• **Exercise goal**
Only lines containing the word "computer" belong in the answer; copy each one from the records.

• **Provided data**

┌──

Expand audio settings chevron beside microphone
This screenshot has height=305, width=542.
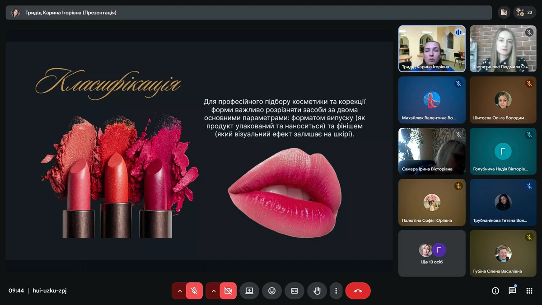click(180, 291)
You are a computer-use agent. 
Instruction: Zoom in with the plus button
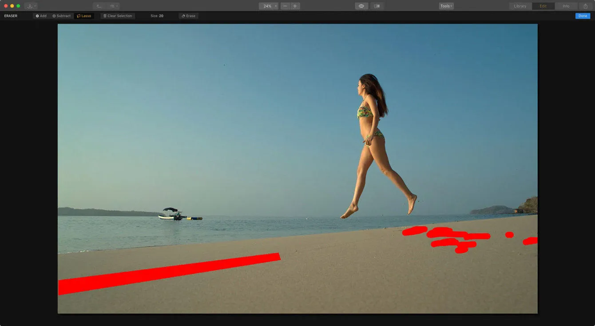[x=295, y=6]
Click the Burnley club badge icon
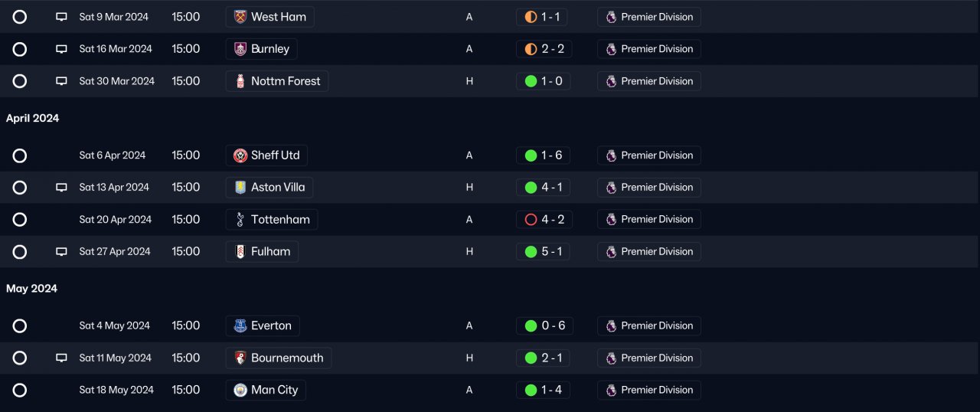The image size is (980, 412). pos(240,49)
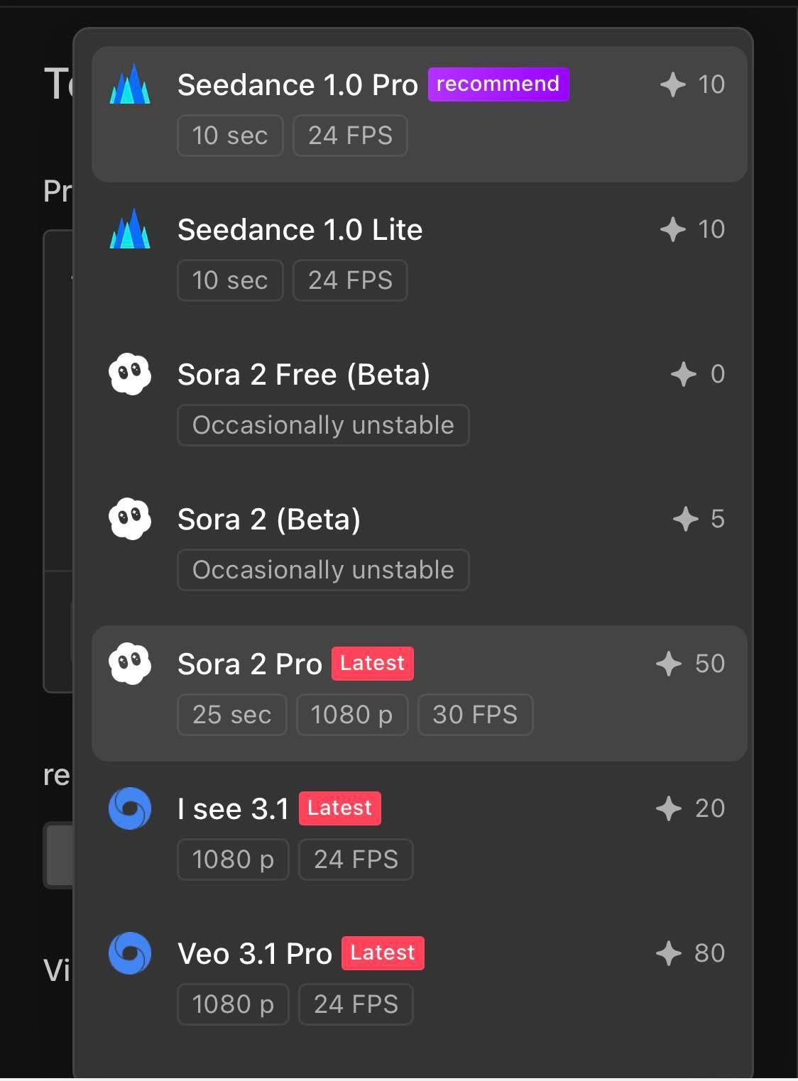The width and height of the screenshot is (798, 1081).
Task: Click the credit star next to Veo 3.1 Pro cost
Action: [669, 953]
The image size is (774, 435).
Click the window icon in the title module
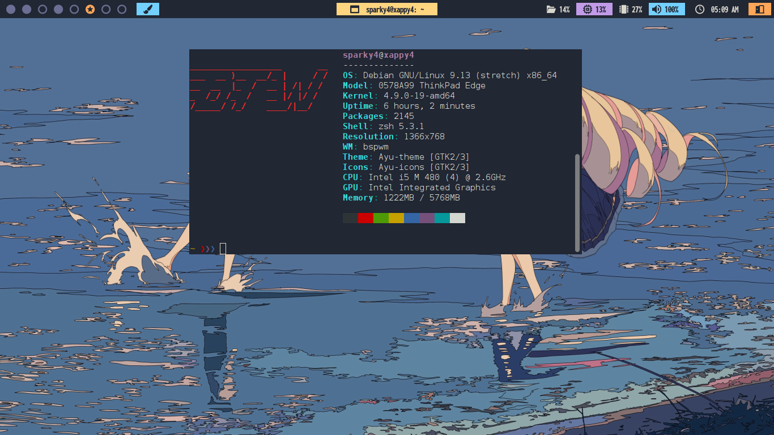355,9
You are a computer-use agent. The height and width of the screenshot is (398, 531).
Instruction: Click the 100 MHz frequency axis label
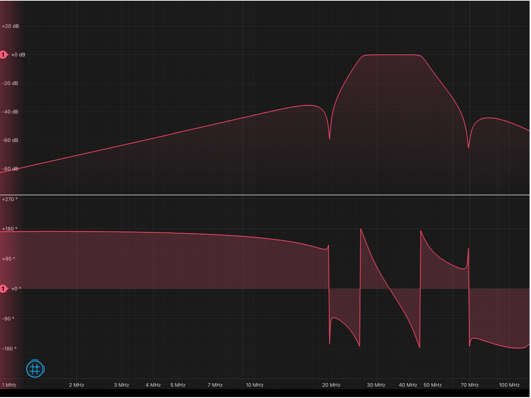(509, 385)
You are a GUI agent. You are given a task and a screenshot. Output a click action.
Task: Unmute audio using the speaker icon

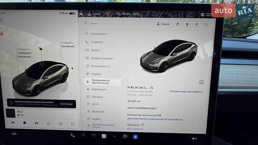click(194, 139)
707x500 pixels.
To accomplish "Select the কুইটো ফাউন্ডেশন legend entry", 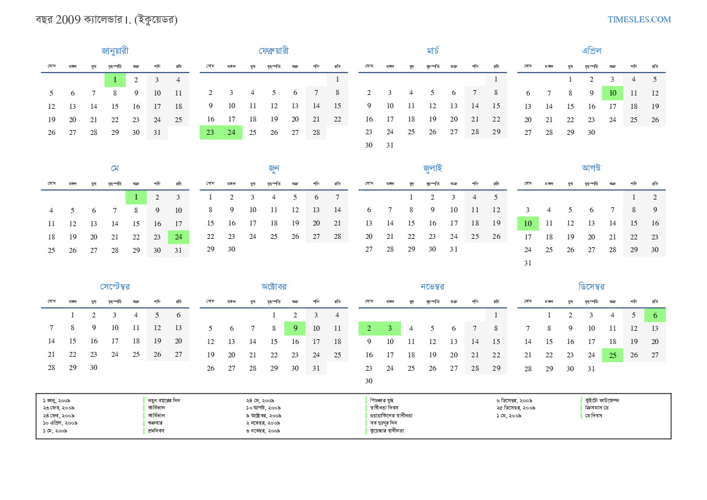I will [602, 400].
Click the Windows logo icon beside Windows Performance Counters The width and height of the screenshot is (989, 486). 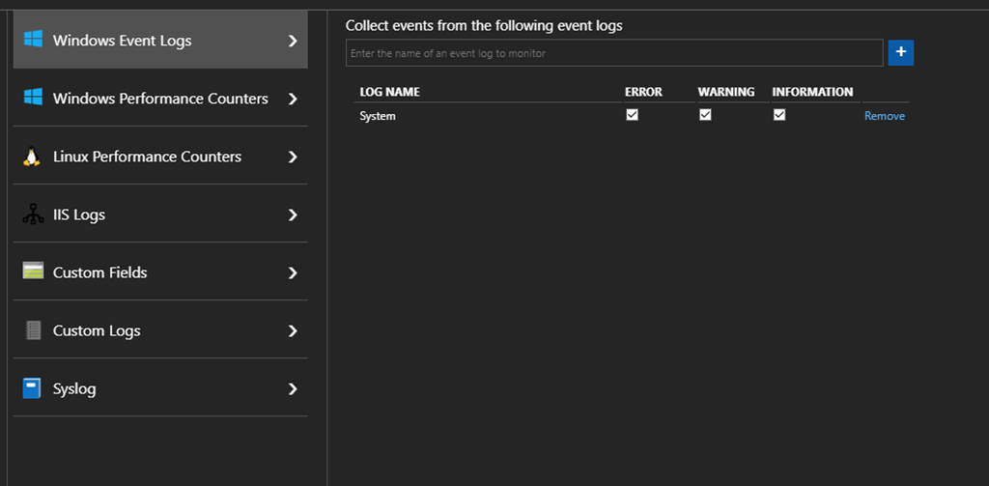coord(33,98)
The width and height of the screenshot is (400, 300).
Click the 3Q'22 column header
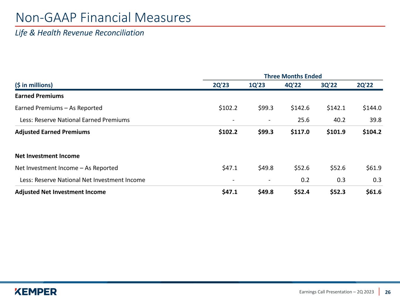point(329,85)
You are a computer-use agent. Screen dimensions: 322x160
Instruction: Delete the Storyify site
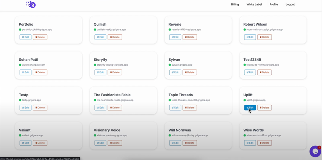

└──

• **Written solution**
You are a computer-use agent. 
You are a computer-use agent. The height and width of the screenshot is (398, 531).
You are a computer-use agent. Screen dimensions: 322x160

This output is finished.